1. You have to keep the key secret. Don't fall for phishing requests
for a copy of whatever file a key is kept in.

2. For two users to communicate by encrypted email, they need to
set up a key first. New users (e.g. new hires) will enter the
group. Asymmetric cryptography, which yours is *not*, has the
advantage that it can send the public key with a message, so anyone
receiving it can send an encrypted reply using a crypto-aware email
client that stores keys for correspondents. No setup, it Just
Works. Also, you can set up public key registries without blowing
security.

Now explain how two users set up to communicate by encrypted mail,
using your cryptography. You can't send the secret key with the
message, that would blow all your security. Of course, your answer
is "Duh, that's a management problem". Of course it is, but it's
very relevant to the problem that your crytography (and any symmetric
cipher) takes a lot more administration than an asymmetric one.

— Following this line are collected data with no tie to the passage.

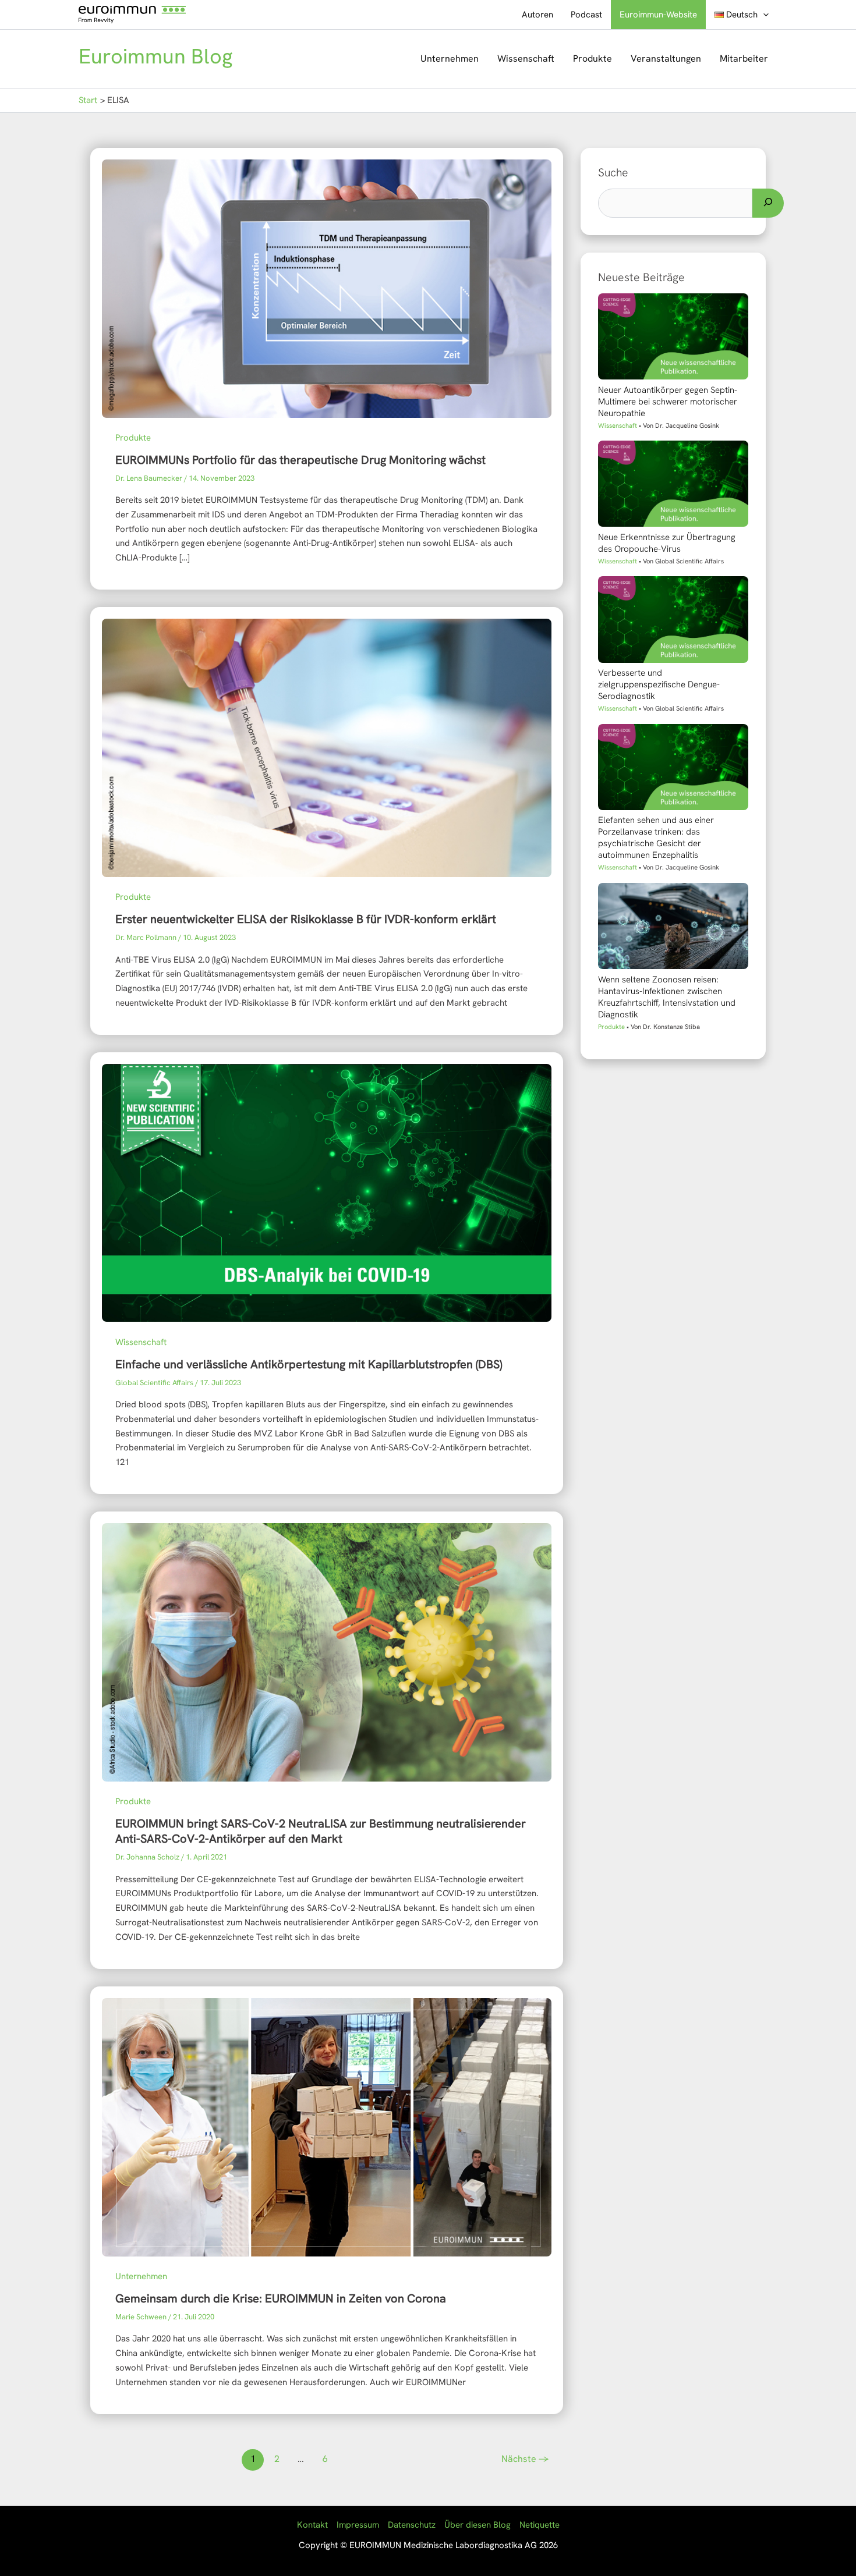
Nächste (525, 2459)
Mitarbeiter (744, 58)
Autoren (537, 14)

3. You have to educate users about what must be sent encrypted and
what need not be. You will have cases where you need to send email
to someone who has no key set up (e.g. ordering pizza). A smart
email client can automatically encrypt if a key is available, and
warn if it's about to send something unencrypted, but users have
to understand the warning and deal with the fact that it's OK to
order pizza unencrypted but not send client lists and sales reports
to the home office unencrypted.

4. Somehow the user, or email client program, has to figure out
what key to use for what message, both encrypting and decrypting.
Email client programs can be pretty smart but they have to have
something to go on. That includes contending with the fact that
users may have multiple e-mail addresses, and users may have multiple
keys for various purposes (such as "work" and "home").


>Clearly that is
>not going to be the case ever with either AES (that you are so
>obsessively single-minded about) and even more so the RSA cipher.

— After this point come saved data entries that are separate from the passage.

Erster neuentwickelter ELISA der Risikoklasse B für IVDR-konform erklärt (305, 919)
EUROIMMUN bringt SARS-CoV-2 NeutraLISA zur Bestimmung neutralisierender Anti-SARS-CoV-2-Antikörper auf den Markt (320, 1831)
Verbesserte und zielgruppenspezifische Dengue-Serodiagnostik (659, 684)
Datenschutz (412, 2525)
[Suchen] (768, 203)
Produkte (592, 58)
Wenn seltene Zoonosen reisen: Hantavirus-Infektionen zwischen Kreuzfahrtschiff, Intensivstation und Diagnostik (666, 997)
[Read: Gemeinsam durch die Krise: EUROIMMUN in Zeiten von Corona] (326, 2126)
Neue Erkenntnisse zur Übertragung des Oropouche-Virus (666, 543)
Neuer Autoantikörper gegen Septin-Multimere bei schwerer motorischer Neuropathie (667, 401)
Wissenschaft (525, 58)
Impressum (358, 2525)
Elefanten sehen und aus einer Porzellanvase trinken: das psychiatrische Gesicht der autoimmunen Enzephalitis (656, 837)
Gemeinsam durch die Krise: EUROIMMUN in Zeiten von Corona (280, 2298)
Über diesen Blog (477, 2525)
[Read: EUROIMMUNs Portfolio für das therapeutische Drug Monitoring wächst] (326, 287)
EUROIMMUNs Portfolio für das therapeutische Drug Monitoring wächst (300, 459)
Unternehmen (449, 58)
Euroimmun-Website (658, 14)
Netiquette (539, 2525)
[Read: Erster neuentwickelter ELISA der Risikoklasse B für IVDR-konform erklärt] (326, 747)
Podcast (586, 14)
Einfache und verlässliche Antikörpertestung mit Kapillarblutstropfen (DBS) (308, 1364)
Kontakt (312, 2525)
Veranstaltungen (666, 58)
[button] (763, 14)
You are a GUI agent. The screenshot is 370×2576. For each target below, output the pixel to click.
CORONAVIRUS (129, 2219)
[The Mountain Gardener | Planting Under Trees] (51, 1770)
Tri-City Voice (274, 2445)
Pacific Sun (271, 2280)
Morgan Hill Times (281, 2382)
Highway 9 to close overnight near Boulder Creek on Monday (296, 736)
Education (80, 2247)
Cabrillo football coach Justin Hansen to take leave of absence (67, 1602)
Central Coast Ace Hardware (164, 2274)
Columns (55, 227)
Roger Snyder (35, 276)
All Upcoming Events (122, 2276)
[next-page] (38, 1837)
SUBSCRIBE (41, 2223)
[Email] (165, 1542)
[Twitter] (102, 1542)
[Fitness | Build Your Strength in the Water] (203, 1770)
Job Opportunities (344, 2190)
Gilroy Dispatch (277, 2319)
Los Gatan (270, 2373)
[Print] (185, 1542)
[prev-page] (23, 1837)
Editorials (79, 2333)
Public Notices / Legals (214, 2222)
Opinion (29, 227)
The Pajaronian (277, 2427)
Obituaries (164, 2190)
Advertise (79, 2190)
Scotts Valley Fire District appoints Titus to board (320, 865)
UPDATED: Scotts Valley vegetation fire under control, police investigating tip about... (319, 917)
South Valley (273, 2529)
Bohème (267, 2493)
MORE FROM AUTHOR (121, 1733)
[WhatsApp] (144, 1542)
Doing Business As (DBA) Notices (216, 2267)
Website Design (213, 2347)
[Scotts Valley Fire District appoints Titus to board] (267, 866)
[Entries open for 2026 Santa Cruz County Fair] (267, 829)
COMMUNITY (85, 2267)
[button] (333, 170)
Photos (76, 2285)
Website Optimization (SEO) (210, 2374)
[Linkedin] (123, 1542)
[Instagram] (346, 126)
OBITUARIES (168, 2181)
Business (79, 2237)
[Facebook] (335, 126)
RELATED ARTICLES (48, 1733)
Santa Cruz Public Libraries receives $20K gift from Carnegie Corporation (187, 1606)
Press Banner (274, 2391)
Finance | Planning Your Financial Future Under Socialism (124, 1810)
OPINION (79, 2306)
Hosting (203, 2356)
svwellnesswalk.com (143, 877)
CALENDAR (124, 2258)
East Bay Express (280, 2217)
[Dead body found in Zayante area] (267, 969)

I didn't mention AES in my post. It deserves mention that it is a
proof-of-concept that you *can* read plaintext as bytes and output
plaintext as bytes, without mangling the message. That code still
works even if AES is broken and can only be trusted for 99-cent app
downloads.

>These are always going to be costly to run in that they require
>specialist management that must be provided by a highly informed,
>interactive operator.

Why interactive? Periodic key changes, adding and deleting users,
and updating the email client program and encryption program don't
have to be kept that up to date.

>The hip-pocket nerve is most sensitive to cost in the world of e-
>commerce security of information.

e-commerce (and particularly SSL) uses RSA for a very significant
reason: It's an asymmetric cipher. An email client can include
my encrypted mail certificate in my outgoing email, and the recipient
can then reply with no further information. An asymmetric cipher
can also be used to authenticate identity with certificates. A
symmetric cipher cannot do that. RSA beats the snot out of any
symmetric cipher for some very important properties crucial to
e-commerce.

Remember, SSL needs to be able to encrypt images.

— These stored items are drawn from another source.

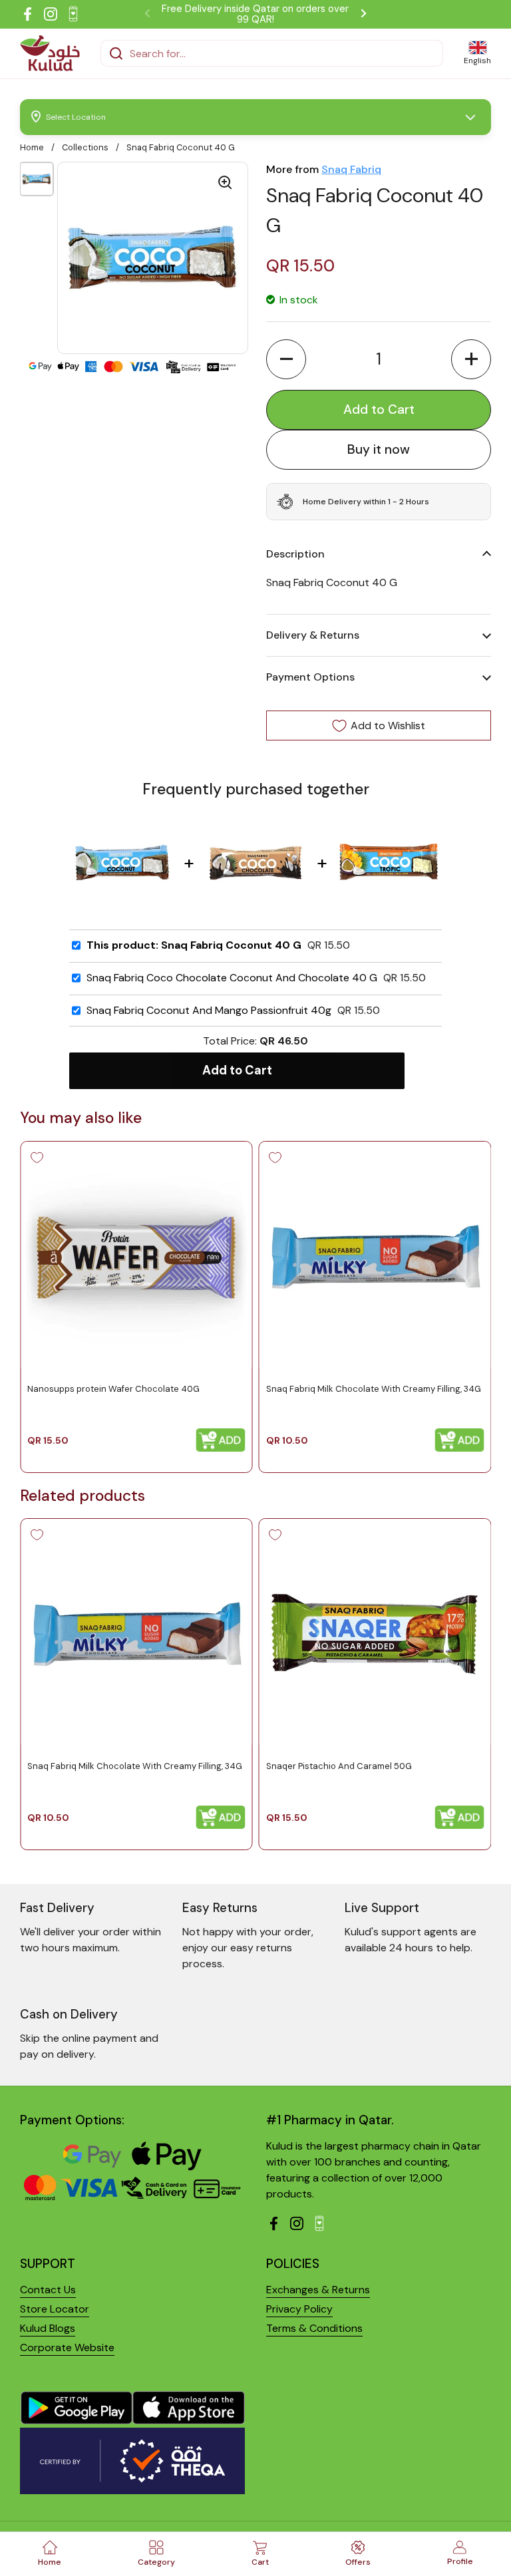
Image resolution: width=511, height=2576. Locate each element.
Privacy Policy (299, 2309)
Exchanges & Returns (318, 2290)
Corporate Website (67, 2347)
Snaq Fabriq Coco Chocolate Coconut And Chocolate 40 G (231, 978)
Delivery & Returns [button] (312, 635)
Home (32, 147)
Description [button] (295, 554)
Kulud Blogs (47, 2328)
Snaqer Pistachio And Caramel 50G (339, 1766)
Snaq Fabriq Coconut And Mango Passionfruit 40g (208, 1010)
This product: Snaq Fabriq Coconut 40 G (193, 945)
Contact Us (48, 2290)
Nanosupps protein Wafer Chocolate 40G (113, 1388)
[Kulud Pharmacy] (50, 53)
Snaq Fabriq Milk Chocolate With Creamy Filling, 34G (373, 1388)
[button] (286, 359)
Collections (85, 147)
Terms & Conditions (314, 2328)
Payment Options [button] (310, 677)
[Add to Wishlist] (37, 1158)
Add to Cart (237, 1070)
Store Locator (54, 2309)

You *still* haven't explained how two users who want to communicate
using your ciphers set up a key. Especially if the only communication
method they have is the Internet.



>This a very discerning market that
>unlike the national security arm of cryptography is not a captive one
>and is not bound by so-called 'advanced' 'standard' (neither of these
>is true) - they will kick the 'standard' bit (pardon the pun) into
>touch at the drop of a hat if it is demonstarted to them that they can
>go it alone in managing their own network - that is now a distinct
>possibility.

They will need an asymmetric cipher. Yours is not one. If you do come
up with a theoretically unbreakable *asymmetric* cipher, the world will
beat a path to your door. Assuming, of course, that it handles images
and UTF-8.

>I wouldn't take any bets on AES or RSA ciphers being around more than
>another ten years. Old ciphers are as useless as old newspapers.

True. But a symmetric cipher cannot replace RSA for use in e-commerce.